When Colin called from Levi on day three with a house, Livi was at home with a one-year-old and two other children. She said "let's see" — and then spent the next eight months making it logistically possible. The residency paperwork, the school research, the trial Christmas, the packing of an entire family life into a removal van. She's the reason this happened. She also knows, practically and honestly, what families need when they arrive in Lapland — because she is a family that arrived in Lapland.
Most Lapland content is written by people who came for a week. We moved here on an impulse on day three of our first ever visit. That's a different kind of knowledge.
Three years of living here means three years of watching families and couples arrive, navigate Lapland, and leave. We know what worked, what didn't, and what they wished they'd known before they came.
We moved here with a 1, 3 and 7-year-old. We know what works with small children in Arctic conditions, what age things start clicking, and what not to attempt with a tired three-year-old at −18°C.

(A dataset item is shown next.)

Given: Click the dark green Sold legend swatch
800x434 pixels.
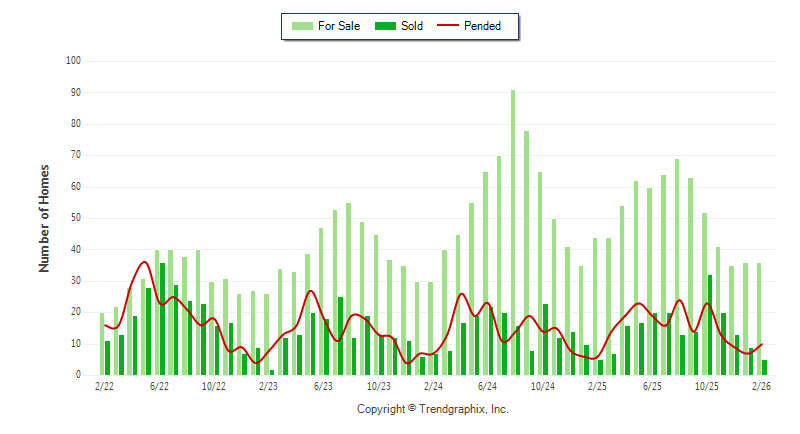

No commissions. No paid partnerships. No tour operator relationships. We built this because the honest guide we wanted to give arriving travellers didn't exist. It does now.
This is the thing most Lapland content won't do. If something isn't worth the money, we'll say so. If there's a better version of an experience that costs half the price, we'll tell you where to find it.
We can't fully explain why Colin put an offer on a house on day three of his first ever visit. But we've seen enough travellers leave here changed to know it wasn't just us. This place does something to people. We want to help you find it properly.
We moved here on day three of our first visit. We're not going to give you generic travel advice. We're going to tell you what we actually know — and help you build a trip that works.